第3話 《卵生活》
ある日を持って人類の食事は変わった。
無名の科学者がある学説を提唱し、それが世界中のありとあらゆる学者を唸らせたのだ。
その説を大雑把に説明すると次のようなものである。
"有精卵はやがて動物に成長する。故に、生き物に必要な全ての栄養を含んでいる"
この説を否定できる説は何一つとして見つからず、瞬く間に世界の常識になったのだった。
そしていつしか、世界に溢れるありとあらゆる食事は全て卵料理になった。
その過程で、多くの動物たちが卵を産むように品種改良された。牛も豚も馬も猪も鹿も、肉ではなく卵を食べる。味は改良に改良を重ねられてきた調味料たちによって、過去の食文化では考えられないほどのバリエーションが生まれていた。

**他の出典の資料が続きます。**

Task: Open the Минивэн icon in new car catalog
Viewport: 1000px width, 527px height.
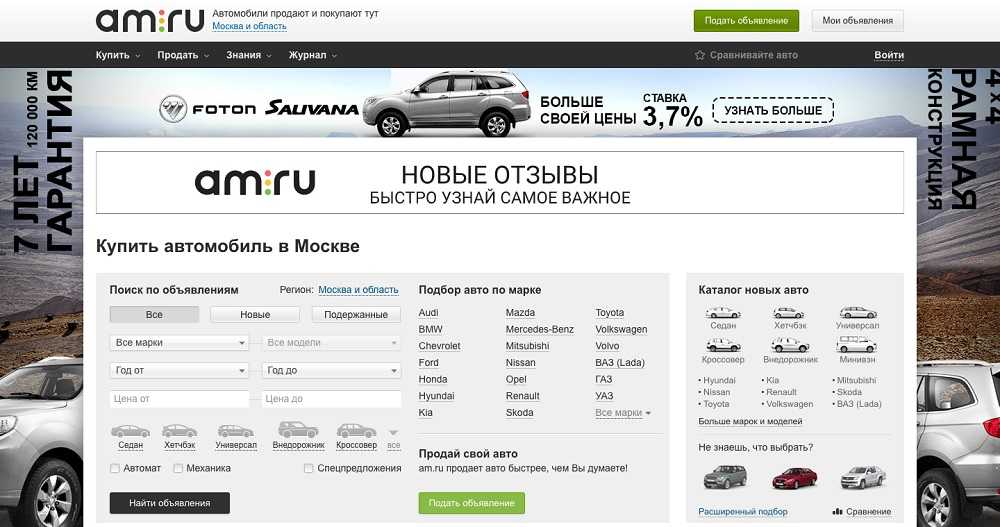Action: tap(857, 345)
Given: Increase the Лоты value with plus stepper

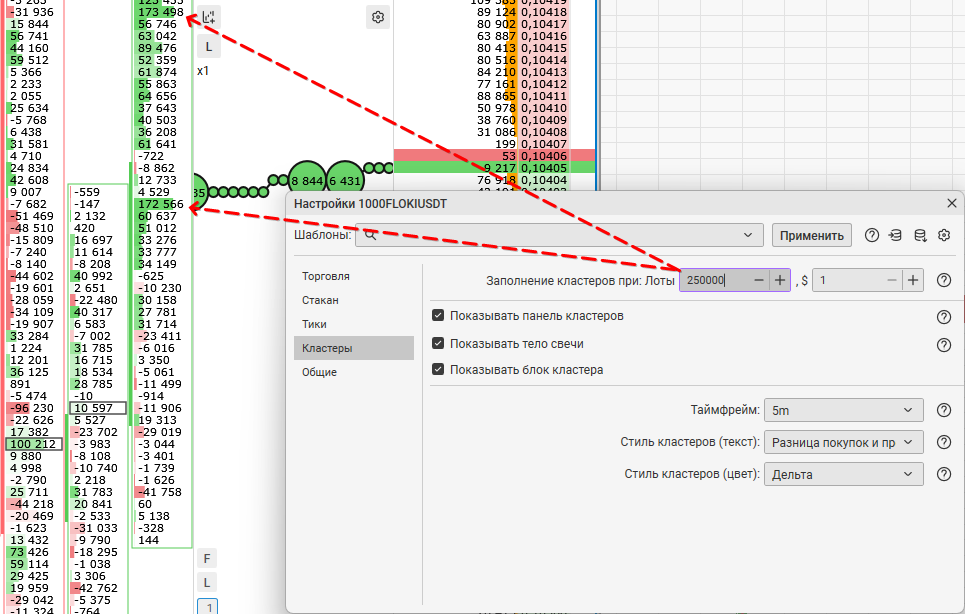Looking at the screenshot, I should 780,281.
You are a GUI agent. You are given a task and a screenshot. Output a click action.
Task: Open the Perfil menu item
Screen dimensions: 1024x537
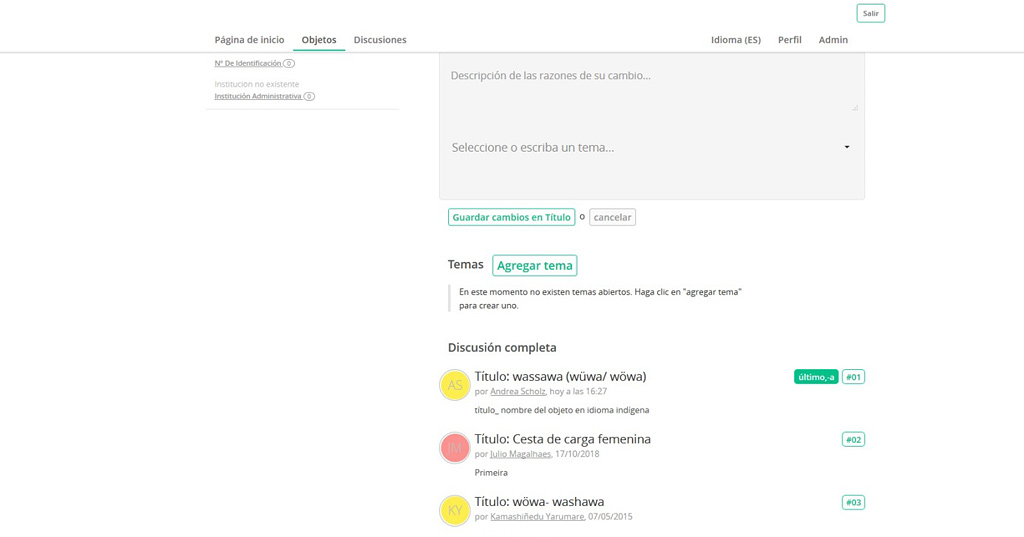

卵を食べる人間達はより健康になり、世界の平均寿命は革命的に伸びた。あらゆる動物が卵を生むようになったので食糧難はなくなった。全ての人類は腹を満たし、世界を幸福感が満たした。それによって戦争もなくなった。戦争がなくなって、地球上の人口爆発が起きても地球外への移住が可能になった現代である。人口が増えることにはなんの問題もない。
世界…いや宇宙の人々の卵生活によって、期せずして人類念願の世界平和は成就したのだった。
さて、そんな平和な宇宙のどこかに、前時代の食文化を知るとてもとても長生きなご老人がいた。年齢などとうに忘れてしまったご老人だが、唯一忘れないことがあった。
「……夕食の時間だな…。あれを…。」
と近くの召使いに声をかけると、ほんの数分後には、
「お持ち致しました。」
と召使いは食事を運んできた。
ご老人の前に現れたのは、今では物好きな金持ちの楽しみとなった、噛まずとも舌の上で溶けるような"ステーキ"であった。
人間の三大欲求の一つ、食欲。
一度知ってしまった、科学的には卵よりもずっと体に悪いその味。ご老人はそれに抗う術を知らなかった。
「ああ……うまいなぁ…。…うまいなぁ…。」
人類に忘れられたその罪の味は、ご老人の最期の楽しみとして、彼の胃の中に落ちていくのであった。